- TASK GOAL
In your copy, the records appear word for word and the pictures do not appear at all.

- SUPPLIED MATERIAL
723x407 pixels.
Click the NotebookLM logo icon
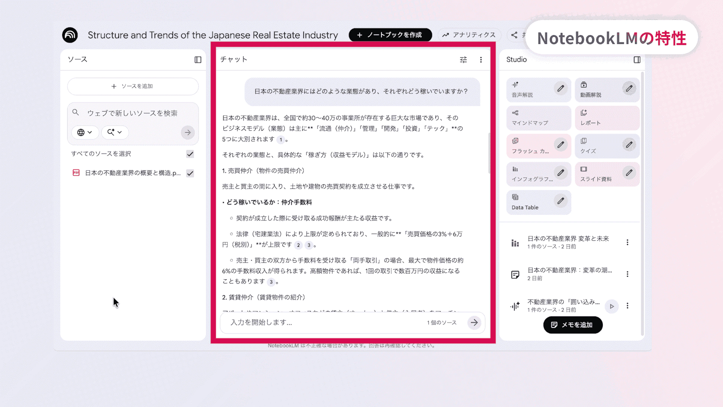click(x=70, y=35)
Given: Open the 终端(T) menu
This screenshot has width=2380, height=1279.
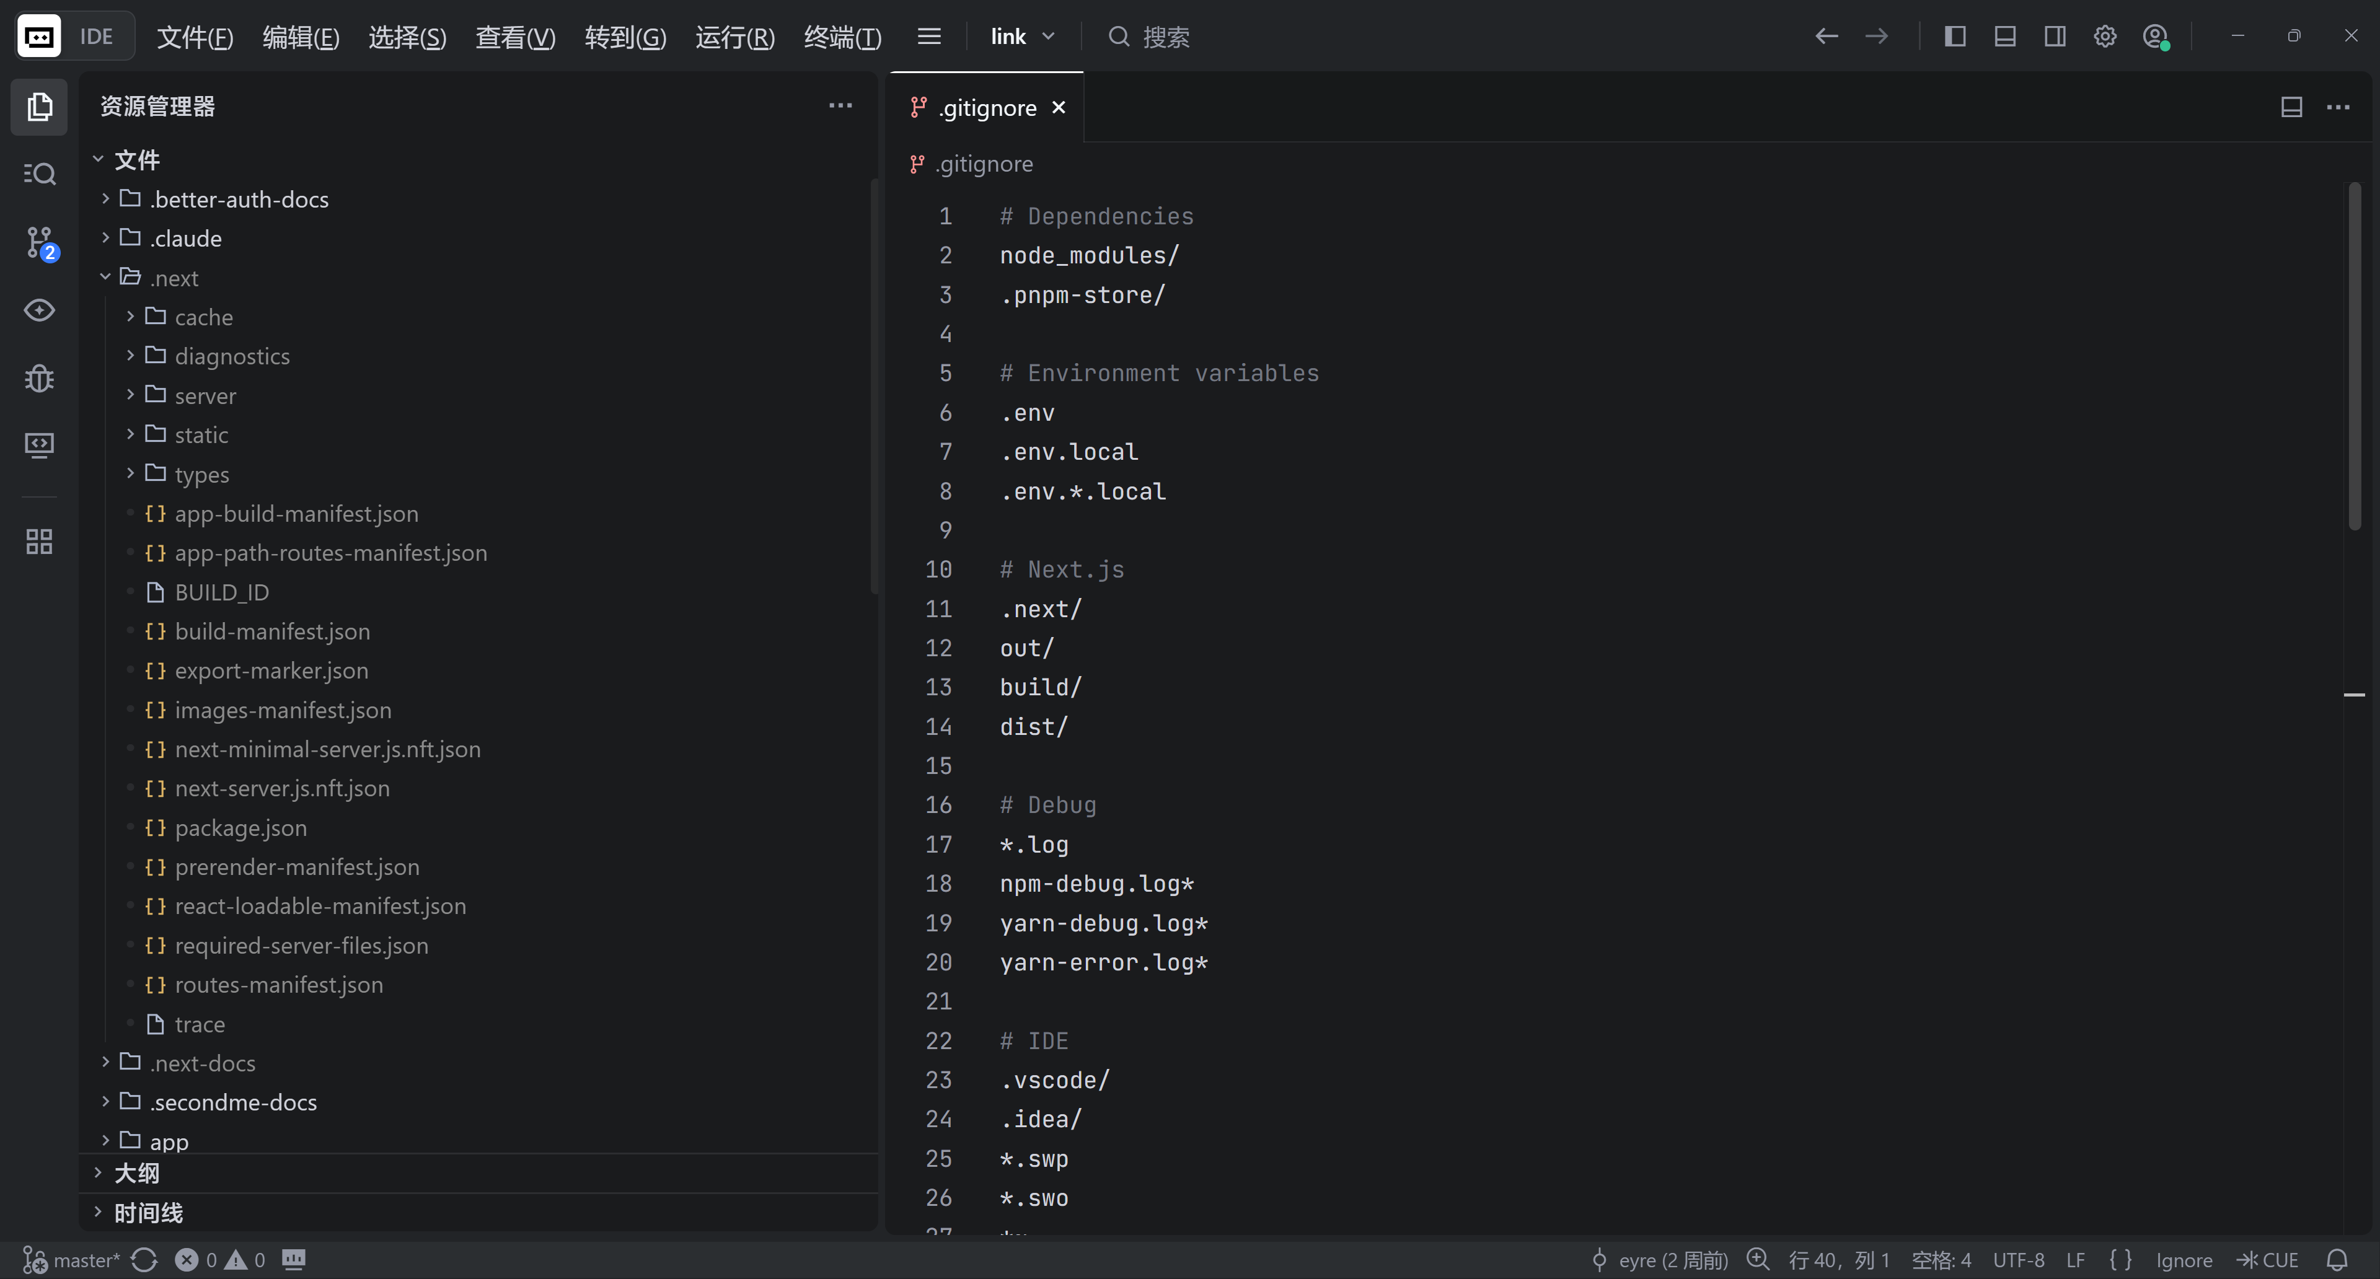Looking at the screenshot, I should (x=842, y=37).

- OUTPUT BELOW
723x407 pixels.
Click the NotebookLM logo icon
click(x=70, y=35)
Given: Open the 终端(T) menu
This screenshot has width=2380, height=1279.
Looking at the screenshot, I should (x=842, y=37).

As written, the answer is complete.